Otimismo com vacina da Moderna dita ritmo dos mercados

São Paulo – O Ibovespa acelerou ganhos no fim do pregão e fechou em alta de 1,62%, aos 106.429,92 pontos, em mais um dia de otimismo global em função do avanço de vacinas contra o coronavírus e após dados positivos das economias asiáticas. Com essa valorização, o índice encerrou no maior patamar de fechamento desde o dia 4 de março (107.224,22 pontos), antes dos seis circuit breakers vistos a partir de março com o impacto da pandemia de coronavírus nos mercados.

O volume total negociado foi de R$ 38,1 bilhões, incluindo os R$ 14 bilhões do exercício de opções sobre ações ocorrido hoje.

“A alta foi expressiva, o Ibovespa rompeu o patamar de 105 mil pontos com algumas questões positivas, a começar pelos dados divulgados pela China, com uma produção industrial bem robusta. A notícia da vacina da Moderna também é bem importante, temos algumas opções de vacina caminhando e isso traz expectativa de retomada econômica”, disse o analista da Guide Investimentos, Henrique Esteter.

A empresa Moderna anunciou que dados preliminares da fase três de testes mostram que sua vacina é mais de 94% eficaz na prevenção do coronavírus, em estudo com mais de 30 mil participantes nos Estados Unidos. A vacina é ainda mais eficaz do que a da Pfizer em parceria com a Biontech, que recentemente anunciou eficácia de 90%.

Já na Ásia, a Bolsa de Tóquio alcançou seu maior nível em 29 anos nesta segunda-feira depois que a economia registrou sua primeira expansão em quatro meses, com o PIB crescendo 5% no terceiro trimestre ante o segundo trimestre.

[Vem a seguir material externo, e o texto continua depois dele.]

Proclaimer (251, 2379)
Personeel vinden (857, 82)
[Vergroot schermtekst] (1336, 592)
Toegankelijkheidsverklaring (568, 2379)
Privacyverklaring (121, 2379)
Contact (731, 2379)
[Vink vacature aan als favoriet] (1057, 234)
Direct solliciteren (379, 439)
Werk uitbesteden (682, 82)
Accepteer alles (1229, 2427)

Na China, as vendas no varejo, produção industrial e investimento também subiram, mostrando continuidade na recuperação. Além disso, várias nações asiáticas assinaram a Parceria Econômica Regional Abrangente (RCEP, na sigla em inglês) criando um bloco comercial na região.

No Brasil, os resultados deste primeiro turno das eleições municipais são digeridos, com a leitura de que o presidente Jair Bolsonaro amargou a derrota de aliados, a principal delas em São Paulo, e com fortalecimento de candidatos considerados de centro. Além disso, o Congresso também volta ao trabalho com a possível tentativa de algum avanço na agenda e votação de medidas apresentadas pelo governo.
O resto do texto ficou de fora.